Friend2: This is in the kingdom of Hiranyakashipu? We’re talking about the time period where Prahlada is five years of age, sent to get his mind right by the teachers, Shanda and Amarka?

Friend1: Yes. Killing the child didn’t work. He outlasted every attempt made on his life. The demoniac father, Hiranyakashipu, was frustrated beyond belief. There was no other choice but to hope for the best in school.

Friend2: These were other Daitya children, but they had a fondness for Prahlada.

Friend1: That is what I was getting to. The description is that they were not yet polluted by material life. Though the teachers focused on perfunctory religion, advancing self-interest, and pleasing the senses, the boys really weren’t converted to that way of life.

Friend2: Makes sense. You can try to pass along your life experiences to children, but what do they really have to compare? What frame of reference is there to accurately assess? That is why children sometimes think the elders are crazy.

“They have lost their way. They are stuck in the past.

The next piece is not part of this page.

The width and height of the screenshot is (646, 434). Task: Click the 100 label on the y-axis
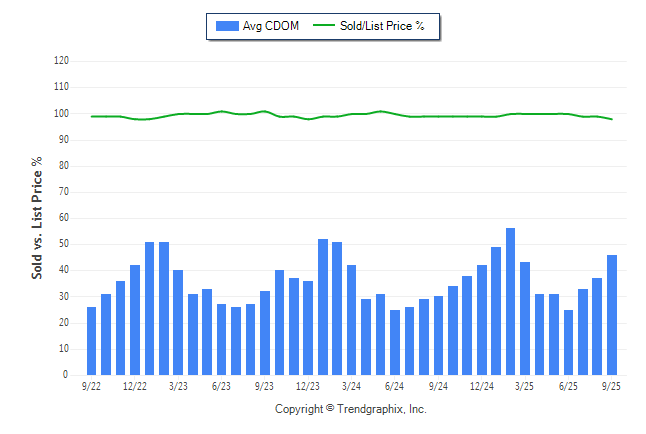click(61, 113)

They don’t realize that the world is different today.”

Friend1: It helped Prahlada make his case for the transcendental path, the Divine way of life. I immediately think of the people who don’t listen to any opposing opinions. Have you ever encountered such a situation?

Friend2: Provide some more clarity first. What are we talking about here? Trying to convert someone to a different religion?

Friend1: Let’s say that politics comes up. You are in a room with someone else. They mention that so and so is a bad person. You ask them what about that person is bad. This person then immediately gets defensive. They won’t accept your challenges. They don’t want to hear anything from you. Meanwhile, you asked a basic question. You weren’t challenging anything. Some clarity would be nice, yet they will not provide.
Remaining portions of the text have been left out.